Yeah, I thought we'd better put this recorder on if I'm going to be... Yeah.
Cause we've been waiting at the Riff Station for quite a while.
I'm sorry.
This is a Riff Replacement Service.
Oh no.
It is going to be taking a lot of deviations and no, there's no room for your bike.
But Alistair, I shouldn't be saying this at a full loudness voice.
I should be doing a special.
We've got a deputy guest
law person whisperer.
That's a very familiar whisper.
We've got a guest deputy law person today.
Will it be Welsh correspondent Jenny Collier, James?
It is. It's Welsh deputy law person Jenny Collier. Welcome to Christmas Pig.
Yay. Hello. Thanks for having me.
But yeah, I don't want to be little Johnny Calendars, but it's not Valentine's Day.
It's Christmas Pig Month.
Yeah, yes it is.
The equally respected festival.
Yeah, equally well known.
We were supposed to have Jenny on for last year's Christmas Pig, but I was struck down
with the, at that point, novel coronavirus.
I thought you got struck down by getting to book Danny Robbins instead.
James, you didn't bump Jenny, but Danny. I don't think I did. I don't think you would have done that. But I think it did just so happen. It might really look like that's what happened,
but I don't think that's what happened. It might have looked exactly like that
would happen, but I also did have a cold at the same time. Sure, sure. I'm sorry to hear that.
Sure.

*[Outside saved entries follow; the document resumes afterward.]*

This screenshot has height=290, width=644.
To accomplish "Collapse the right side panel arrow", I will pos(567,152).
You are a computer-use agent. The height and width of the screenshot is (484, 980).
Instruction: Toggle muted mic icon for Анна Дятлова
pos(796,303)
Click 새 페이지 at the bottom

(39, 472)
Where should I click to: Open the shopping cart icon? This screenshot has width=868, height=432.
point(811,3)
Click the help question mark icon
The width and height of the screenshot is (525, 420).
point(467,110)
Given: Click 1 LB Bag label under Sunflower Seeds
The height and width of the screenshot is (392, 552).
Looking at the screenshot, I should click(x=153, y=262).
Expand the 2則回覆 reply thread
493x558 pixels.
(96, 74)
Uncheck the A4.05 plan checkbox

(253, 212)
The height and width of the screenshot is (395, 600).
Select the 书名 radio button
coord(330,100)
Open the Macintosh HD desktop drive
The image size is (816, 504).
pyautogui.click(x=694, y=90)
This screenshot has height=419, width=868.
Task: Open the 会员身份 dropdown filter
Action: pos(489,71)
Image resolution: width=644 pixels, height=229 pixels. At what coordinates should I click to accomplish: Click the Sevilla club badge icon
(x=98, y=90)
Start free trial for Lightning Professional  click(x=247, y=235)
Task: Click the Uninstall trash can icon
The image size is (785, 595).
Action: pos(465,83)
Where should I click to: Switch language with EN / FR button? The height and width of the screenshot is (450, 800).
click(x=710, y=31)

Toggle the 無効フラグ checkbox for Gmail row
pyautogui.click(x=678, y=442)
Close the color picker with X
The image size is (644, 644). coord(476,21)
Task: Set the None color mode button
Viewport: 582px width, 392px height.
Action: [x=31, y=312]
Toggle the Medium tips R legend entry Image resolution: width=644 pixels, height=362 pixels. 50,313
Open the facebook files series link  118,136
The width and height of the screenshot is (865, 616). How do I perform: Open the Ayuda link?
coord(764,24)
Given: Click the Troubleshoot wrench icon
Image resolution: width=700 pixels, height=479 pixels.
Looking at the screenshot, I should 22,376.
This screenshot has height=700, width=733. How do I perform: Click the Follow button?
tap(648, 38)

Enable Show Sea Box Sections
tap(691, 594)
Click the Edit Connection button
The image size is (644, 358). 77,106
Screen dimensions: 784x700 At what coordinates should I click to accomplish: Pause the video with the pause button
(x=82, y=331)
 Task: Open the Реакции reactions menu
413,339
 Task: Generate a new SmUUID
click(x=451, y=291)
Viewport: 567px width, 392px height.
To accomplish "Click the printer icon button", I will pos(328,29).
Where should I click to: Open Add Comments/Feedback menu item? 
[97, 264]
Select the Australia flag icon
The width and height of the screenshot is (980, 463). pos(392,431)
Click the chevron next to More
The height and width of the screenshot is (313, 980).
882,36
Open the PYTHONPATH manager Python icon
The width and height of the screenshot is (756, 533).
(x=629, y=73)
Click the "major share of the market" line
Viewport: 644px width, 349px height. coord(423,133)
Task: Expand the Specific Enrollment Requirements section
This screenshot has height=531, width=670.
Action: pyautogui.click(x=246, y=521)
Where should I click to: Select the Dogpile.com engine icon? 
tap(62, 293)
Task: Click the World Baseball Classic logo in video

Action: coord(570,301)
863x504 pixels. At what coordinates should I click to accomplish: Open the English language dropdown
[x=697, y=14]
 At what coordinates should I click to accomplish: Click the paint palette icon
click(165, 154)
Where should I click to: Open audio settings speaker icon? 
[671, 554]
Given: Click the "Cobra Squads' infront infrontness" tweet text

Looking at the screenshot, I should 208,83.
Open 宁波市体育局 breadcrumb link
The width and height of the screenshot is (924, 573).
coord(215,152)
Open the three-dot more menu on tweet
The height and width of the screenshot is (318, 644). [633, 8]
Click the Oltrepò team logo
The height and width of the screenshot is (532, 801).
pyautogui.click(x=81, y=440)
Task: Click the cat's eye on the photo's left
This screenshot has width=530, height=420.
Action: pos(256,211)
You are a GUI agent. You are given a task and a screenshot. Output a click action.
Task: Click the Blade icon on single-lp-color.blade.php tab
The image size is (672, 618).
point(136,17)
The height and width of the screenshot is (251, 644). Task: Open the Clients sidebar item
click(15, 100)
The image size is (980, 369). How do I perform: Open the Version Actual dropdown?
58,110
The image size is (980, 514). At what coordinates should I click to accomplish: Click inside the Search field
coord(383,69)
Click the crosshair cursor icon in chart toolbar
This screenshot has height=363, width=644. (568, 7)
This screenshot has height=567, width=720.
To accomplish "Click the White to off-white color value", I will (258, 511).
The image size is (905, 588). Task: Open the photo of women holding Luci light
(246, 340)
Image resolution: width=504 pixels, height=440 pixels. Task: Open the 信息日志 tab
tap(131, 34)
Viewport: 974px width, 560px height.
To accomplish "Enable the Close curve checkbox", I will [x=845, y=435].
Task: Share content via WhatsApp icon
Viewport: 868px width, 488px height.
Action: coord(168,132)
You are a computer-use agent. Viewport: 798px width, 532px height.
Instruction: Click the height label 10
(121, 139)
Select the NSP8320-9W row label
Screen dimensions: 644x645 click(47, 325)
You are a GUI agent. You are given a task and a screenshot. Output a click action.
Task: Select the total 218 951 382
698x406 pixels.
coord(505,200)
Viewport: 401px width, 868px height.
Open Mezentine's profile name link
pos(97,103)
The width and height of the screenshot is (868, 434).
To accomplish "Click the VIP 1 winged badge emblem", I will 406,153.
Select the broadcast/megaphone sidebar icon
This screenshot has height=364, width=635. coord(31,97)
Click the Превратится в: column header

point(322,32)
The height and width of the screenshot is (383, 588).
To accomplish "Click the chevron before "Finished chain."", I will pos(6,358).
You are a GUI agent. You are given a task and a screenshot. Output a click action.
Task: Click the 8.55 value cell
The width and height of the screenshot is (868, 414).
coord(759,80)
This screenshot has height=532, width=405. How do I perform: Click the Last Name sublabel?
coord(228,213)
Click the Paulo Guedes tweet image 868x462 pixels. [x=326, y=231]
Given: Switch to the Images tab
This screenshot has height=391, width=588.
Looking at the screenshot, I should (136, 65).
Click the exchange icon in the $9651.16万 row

And you don't know my cold because it goes to a different school.
But welcome this year, Jenny.
Welcome. Seasons oinkings, Jenny. We've never really found a single phrase that goes well with
Christmas Pig. If you think of one, it's a bit late. Season's Oinkings is
about as good as it gets. Jason Vale
Yeah, that is very good. Well, we've already pre-recording explained to Jenny what Christmas
Pig is and you the listener should know by now. Come on listener.
What a Christmas Pig is. I mean, come on. Listen to one of the other Christmas episodes. I'm sure
we explain it in that. Jason
We, footnote, that's not a guarantee. We may not explain it.
Probably not.
But Jenny, we've got a wonderful Welsh Christmas pig.
Well, it's not a Christmas pig, is it?
It's just a Welsh pig, haven't we?
I don't know.
Yeah, it's a Welsh pig.
Yes, we've got the pig.
Henwen.
It's like when Benedict Cumberbatch tries to say penguin.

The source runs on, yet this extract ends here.